I don’t like my edges either, I had placed a twill tape down the edges but I don’t like the result.  And to top it all off the scarf feels  too thick; that's when I realized that I had set the epi wrong.
I didn’t like weaving the scarf, I had set it up wrong, and the pattern wasn’t working so I cut it off.  Usually I would have unwoven the scarf to save the warp and then reworked the entire scarf but I just didn’t want to do all the work for some warp that I didn’t really like.
After cutting it off, the sample relaxed and I could see the bugs!  I'm glad that the scarf is off, I just didn’t like weaving it at all!  My loom was only empty for an hour before I had another warp on it, this time another table runner warp.

Some of the cotton scarves are in our Esty shop - Woven Beauty.  There is three blue scarves and one pink scarf.  The purple scarves have not made up yet but soon!

Monday, September 3, 2012

Slow Progress

There has been so much going on lately that weaving has definitely taken second place!

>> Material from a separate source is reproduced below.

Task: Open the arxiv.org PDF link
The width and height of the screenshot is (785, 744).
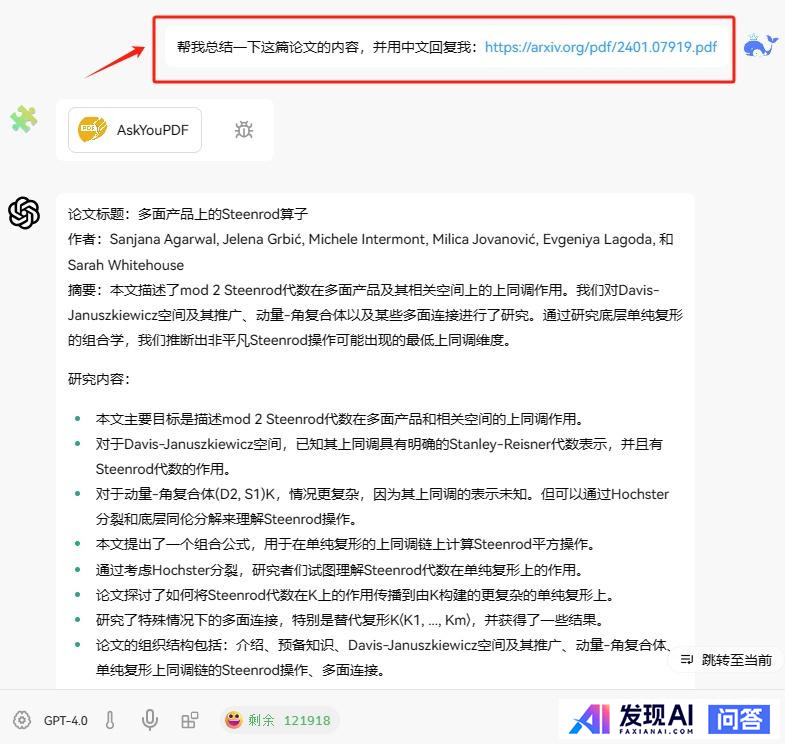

Two weeks ago I had dental surgery that set me completely on my butt for 10 days; it was the anesthetic that did me in, OK, OK and the weird feeling that I have a moon crater in my mouth! My eye tooth, which had a regular root canal treatment done and a few years later had an Endodontic retreatment root canal done, packed up and needed to be pulled!  I was horrified! I will after several months of healing get a tooth implant, but for now I get to wear what my dentist called ‘A Party Tooth!’ It’s a clear plastic mouth guard with a fake tooth…..yup, a real joy!!!!

So long story short ~ I have a warp on the loom, but I’m going nowhere fast!
The warp is coral coloured 2/8 tencel sett at 24 ends per inch. I worked up an Advancing Snowflake pattern in twill on twelve shafts using PCW. I decided to put on enough warp for two scarves, but I want each one to have different coloured weft, so I’ve hung the selvedges. There are 6 weighted film canisters on each edge and to keep them from twisting I’ve threaded them through a small plastic mesh.
This photo shows the first pattern repeat ~ this scarf is woven with Azure blue 2/8 tencel weft. This is the dark side, mostly teal with coral peeking through.
This photo is of the other side of the scarf where the coral colour is the background with a teal pattern. Hopefully this will become clearer once the web is off the loom and fulled.
Each pattern repeat is 158 picks long, so it’s pretty slow going ~ I just can’t get it memorized, but I do get into the swing a little bit when it follows numeric runs…..

My sister in law is visiting us from Oz (even though she is a New Zealander, Sydney is where she lives now), so I expect that this scarf may be a ‘work in progress’ for awhile. We have spent our days discovering our local beauty spots and towns ~ a great ‘staycation’ for us!  However; I have a nice silk yarn order arriving in 7-10 days so I really want to get this warp off the loom so I can play with the new yarn!